Reagan’s initial efforts to destabilize, promote fear, discontent and demoralization, and to accelerate economic collapse, became a ten-year almost fanatical campaign to completely destroy the Sandinistas. A June 1983 CIA National Intelligence Estimate on Contra activity stated, “Fear and uncertainty stemming from the violence have crippled investment, exacerbated capital flight and cut off commercial lending. Fighting in the countryside has reduced traditional seasonal labor migration and cut into harvests.” This, of course, was exactly the Reagan administration’s intention.

In March 1983, the CIA established a $50 million intelligence network in Central America, with over 150 CIA operatives and technicians that planned infiltrating US agents into Nicaragua and piloting low-altitude spy planes. In June, President Reagan created a massive domestic propaganda agency, “Project Democracy.” Congress later provided $24 million overt aid to the Contras. Soon after, the Contras sabotaged Managua’s airport, the Corinto port facilities, and an oil pipeline in the western coastal town of Puerto Sandino. In January-February, 1984, CIA “assets” mined Nicaragua’s harbors in flagrant violation of all international law.

In November 1983, Congress created the “National Endowment for Democracy” (NED) to openly perform one of the tasks that the CIA had secretly been carrying out for years, i.e., interfering in elections in other countries to promote what US Americans describe as “democratic” processes. It immediately began funding printing supplies and salaries for the right wing Chamorro-owned daily newspaper La Prensa to promote the cause and image of the Contras as achieving “democracy” in Nicaragua. Soon it was receiving $100,000 a year, and after La Prensa was shut down for over a year by the government for its pro-Contra articles, it resumed operations with $250,000 from the NED.

CIA and NED money increasingly supported various non-military, internal opposition disruptive activities as well. Manipulation of public opinion through controlling news stories that included staging photogenic events, became a daily exercise. The CIA created clandestine radio stations in Honduras, Costa Rica, and one on Nicaragua’s Atlantic coast aimed at the Miskito Indians. The goal was to distort facts and intelligence to make the Contras look good, and especially to convince the US Congress and the US American people of the nobility of the Contra effort, and the repression of the “Marxist tyranny” of the Sandinistas. These efforts continued ad nauseum until the 1990 elections.

The US supplied the Contras with almost daily aerial reconnaissance intelligence identifying the location and movement of Nicaraguan army troops. Aerial violations of Nicaraguan airspace occurred thousands of times from Costa Rican and Honduran territory throughout the 1980s, especially by helicopters and small planes. US ships off the Nicaraguan and Salvadoran coasts were equipped with electronic surveillance devices, in addition to the constant presence of US aircraft carriers, destroyers and battleships. US CIA pilots flew hundreds of air-drop supply missions, keeping the Contras steadily equipped with weapons, ammunition and other supplies.

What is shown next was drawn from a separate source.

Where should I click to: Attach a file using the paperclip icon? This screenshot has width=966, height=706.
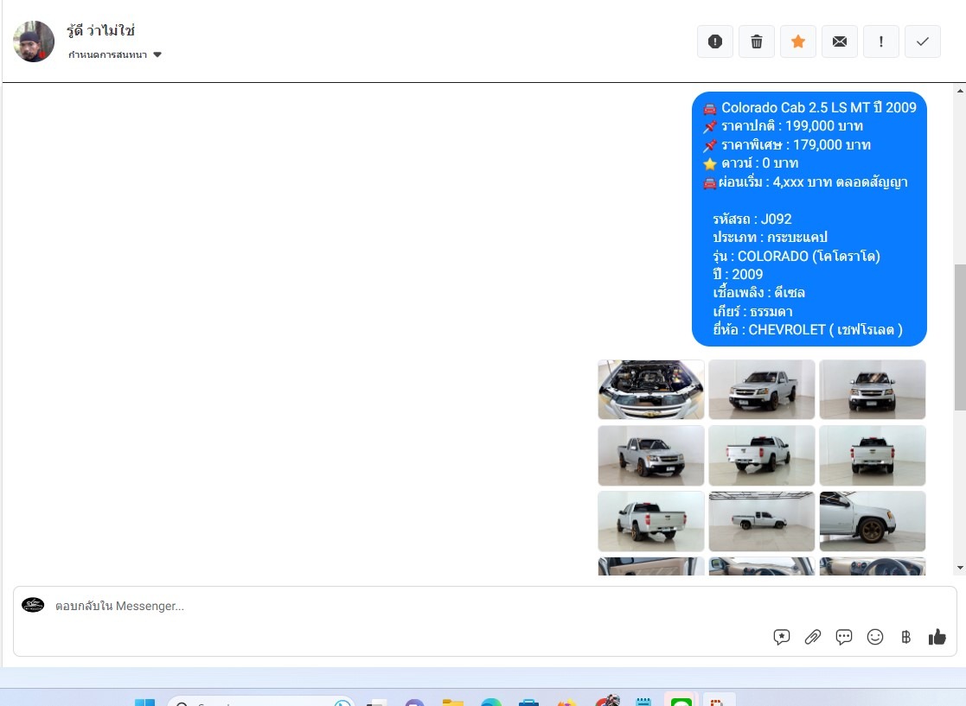(813, 637)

It was a Goliath versus David operation, the giant US obsessed with destroying the small country of Nicaragua, governed by the “evil” Sandinistas. At various times there were as many as 11,000 US National Guard and regular army troops, including Green Berets plus US Marines in neighboring Honduras, staging threatening maneuvers with Honduran forces, such as “Big Pine” ground, air, and sea operations. Honduras became known as the USS Honduras since it was so saturated with US-constructed military bases, in addition to a growing number of more than two dozen Contra sanctuary camps along Nicaragua’s northern border, housing at any one time as many as 12,000 combatant terrorists, and 50,000 to 60,000 of their family members. Several thousand more Contra troops resided inside Nicaragua, or were in camps along the southern Costa Rican Front. Unauthorized USAID combat helicopters regularly ferried Contra troops to various locations as well as supplying their camps. The US Ambassador to Honduras at the time, John Negroponte, was a key figure in USS Honduras conducting the Contra war against neighboring Nicaragua. The famous US Peace Corps was also present with the largest contingent of any nation in the world, well over 300, serving as teachers and basic health care providers for Contra families in the camps.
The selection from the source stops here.